Pros: Leafpad uses minimal system resources, making it a great choice for older systems. It provides a decent feature set sufficient for simple editing. Leafpad would make an excellent secondary editor for quick, simple jobs.

Cons: Leafpad is not intended to be a full-featured text editor. It contains some of the more advanced features, such as multiple documents, for speed and efficiency.

Leafpad Text Editor Interface

Light Table

Light Table is an integrated desktop environment for evaluating software. It works as a text editor, but its main feature is live feedback on code. Light Table is available on most operating systems.

Pros: Light Table’s features include in-line code evaluation, which lets you test code without compiling. It also runs the code as you’re entering it, allowing you to debug on the fly. Many plugins are available to expand Light Table’s functionality. It is also reasonably fast, even without a high-end system.

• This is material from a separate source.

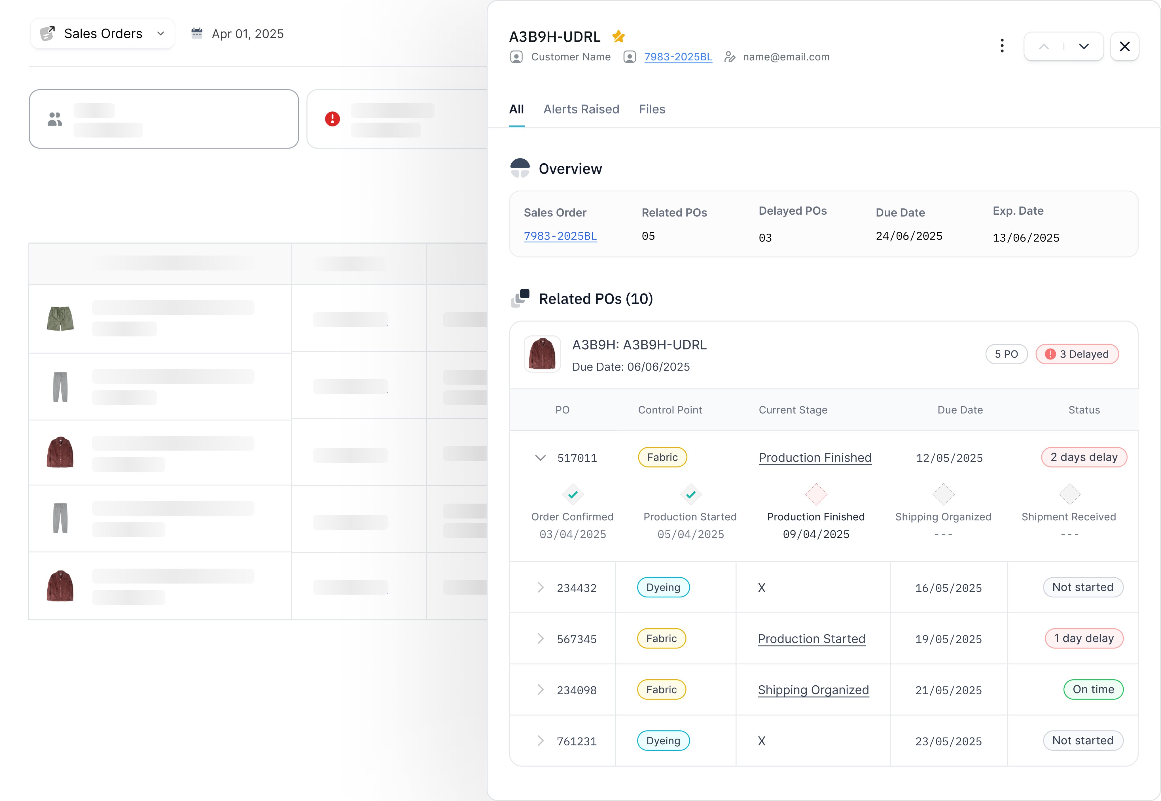
Task: Click the contact icon beside Customer Name
Action: click(x=516, y=57)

Cons: Light Table is still in the early stages of development, meaning it doesn’t support all programming languages. It also has a moderate learning curve – the commands are not displayed on the screen. Also, Light Table is based on a web browser, which limits its usability on text-only systems.

Light Table Text Editor Interface

Medit

Medit is another open-source, cross-platform text editor designed for Windows and Linux systems.

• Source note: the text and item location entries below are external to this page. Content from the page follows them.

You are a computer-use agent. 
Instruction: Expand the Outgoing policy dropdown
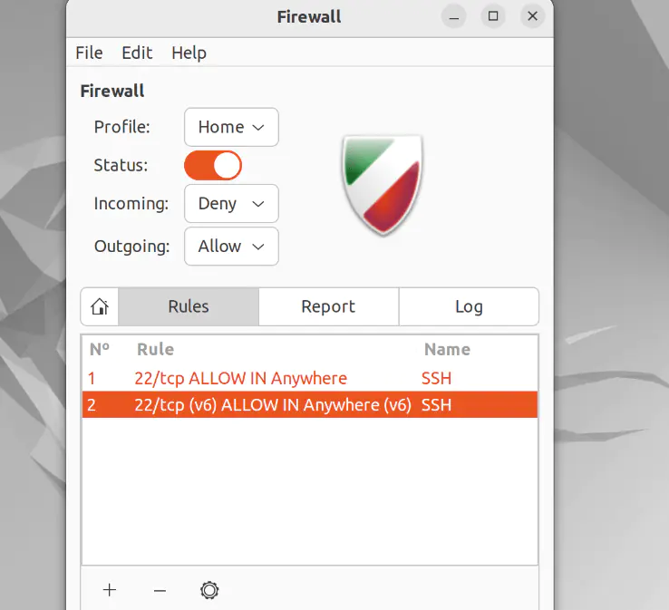(x=231, y=247)
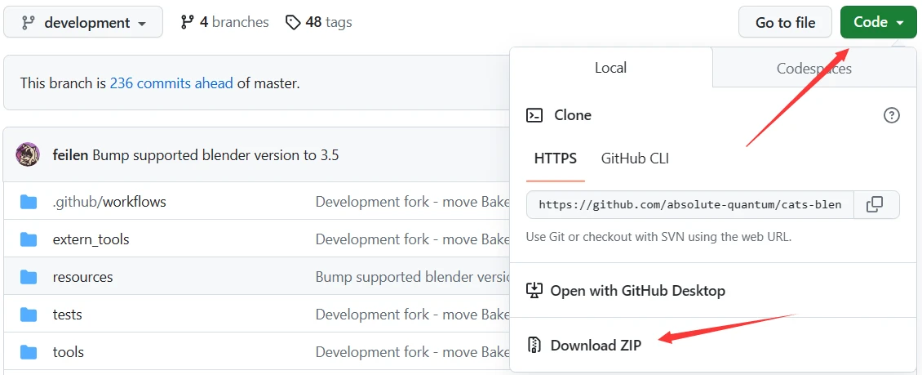Screen dimensions: 922x375
Task: Select the HTTPS clone option
Action: click(x=556, y=158)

Pros: Medit includes common text-editor commands, such as find/replace, color-coded syntax, and plugin support. It also adds a split view for working on multiple files at once. It’s a good editor with plenty of features, but nothing unique that sets it apart.

Cons: Medit is designed for graphical interfaces. It has a standard menu bar for commands, but it seems to lack robust documentation.

Medit screenshot

Kakoune Code Editor

Kakoune is a different kind of text editor for Linux. Instead of focusing on inserting/composing text, it doubles down on navigating around the existing text. In this way, it’s similar to the Vi/Vim editor, in that it uses different modes, like insertion mode and command mode.

Pros: Kakoune includes most modern features, such as color-coding, autocomplete, and on-screen help. One key benefit is the ability to create multiple selections. Kakoune makes the workflow of creating and managing files more straightforward and intuitive.

Cons: Kakoune is only available on Linux-based systems. Even with its enhancements, it’s still based on the Vi/Vim structure, which may be a turn off for users more accustomed to word processors.

Kakoune example

Micro Text Editor

The Micro text editor is designed as an enhancement to the Nano text editor. It’s available for Windows, Linux, and Mac.

Pros: Micro is a terminal-based text editor, which means it can run without a GUI. It also includes modern improvements, such as color-coded syntax, plugins, copy/paste, and undo/redo. When it runs in a graphical interface, it has a terminal emulator to execute commands directly.

Cons: Micro still uses hotkeys to execute functions, which some users don’t find appealing. Also, Micro lacks some of the next-generation features that set graphical text editors apart.

Micro Interface

Conclusion

This guide should give you a good idea of which linux editor is going to work best for your needs. Each code editor we reviewed has its strengths and weaknesses.